Hubo de inicio cinco hombres nuevos respecto a quienes tumbaron apenas tres días atrás a los amigos de Messi, menos íntimos de Valverde. Se extrañaron al principio. Arrancó con dudas José Antonio Martínez, quien menos motivos tendría en teoría, como si el fantasma de Mendilibar le persiguiese aún. El césped de Zorilla parecía por momentos una prueba del Grand Prix, con patinazos continuos e imprecisiones groseras. Le costó también a Gonalons, el recién llegado que todavía asimila que no todo en España es Champions League. Los primeros minutos del Granada lo asemejaron al de otra época, al de la caraja y los goles tempraneros. Uno de esos primeros despistes concedió el de Óscar Plano.
Y sin embargo reaccionaron. Los rojiblancos asimilaron de qué iba el asunto y aplicaron el ideario obrero de Diego Martínez. Los había recibido en Pucela un ambiente hostil como si aquella tangana de Marbella en julio y el posterior cruce de declaraciones todavía escociesen por el Pisuerga. La Liga ya conoce al Granada y se predispone para recibirlo. Los granadinistas son soldados que siguen órdenes y se entregan al colectivo, inmersos en el partido incluso a la hora de obstaculizar una falta o retrasar un saque de banda. Agresivos. Se saben de memoria ese libro que los estetas repudian, el conocido como 'otro fútbol' que parece un arte oscura.
En realidad el Granada es todo aquello que el resto de aficionados al fútbol querrían para sus equipos. Por eso no gusta, porque lo que genera es envidia. Lo admitió en privado Sergio González tras aquel amistoso bronco de verano y no lo ha escondido luego en público. Los de Diego protegen el punto con el que comienzan cada encuentro con el celo con el que vela su pan quien ha conocido el hambre. De ahí que algo hiciera 'click' en ellos al verse abajo en el marcador. Algo estaban haciendo mal, algo debían solucionar. Lo hicieron.

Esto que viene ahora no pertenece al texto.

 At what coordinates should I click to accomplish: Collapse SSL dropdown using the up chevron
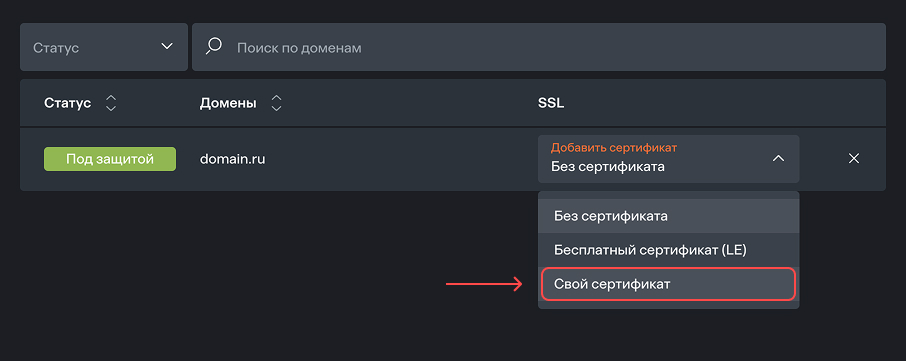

Tiró de todos Carlos Fernández, quien no rehúye su responsabilidad ni cuando es suplente, menos siendo de la partida. Se movió por todo el frente, demostró su calidad siempre que pudo y se partió el pecho hasta la última jugada para no irse de vacío. Ese entusiasmo tuvo premio cuando un remate inocente se le escurrió de entre las manos a Masip como pringado del mismo aceite que hacía que los jugadores resbalasen. Construyó la jugada Antonio Puertas, siempre Puertas, un hombre renacido que antes no levantaba la cabeza cuando conducía y ahora señala su nombre cuando celebra.
Pudo ganar y pudo perder en Pucela, sostenido por Rui Silva en los pocos lances de los que perdió el control. El Granada, que no siempre iba a sumar de tres en tres, tiene aquello que le falta a su Ayuntamiento, que todavía no se aclara con el 2+2. Es convincente. Jueguen unos o jueguen otros. Haga cinco cambios o haga once. Escuchan a Diego y lo siguen como a un mesías, algo que explica que Carlos Neva juegue ya como si llevase cien partidos en Primera. Rico punto en Valladolid y a seguir sumando. Ellos sí mantienen su crédito.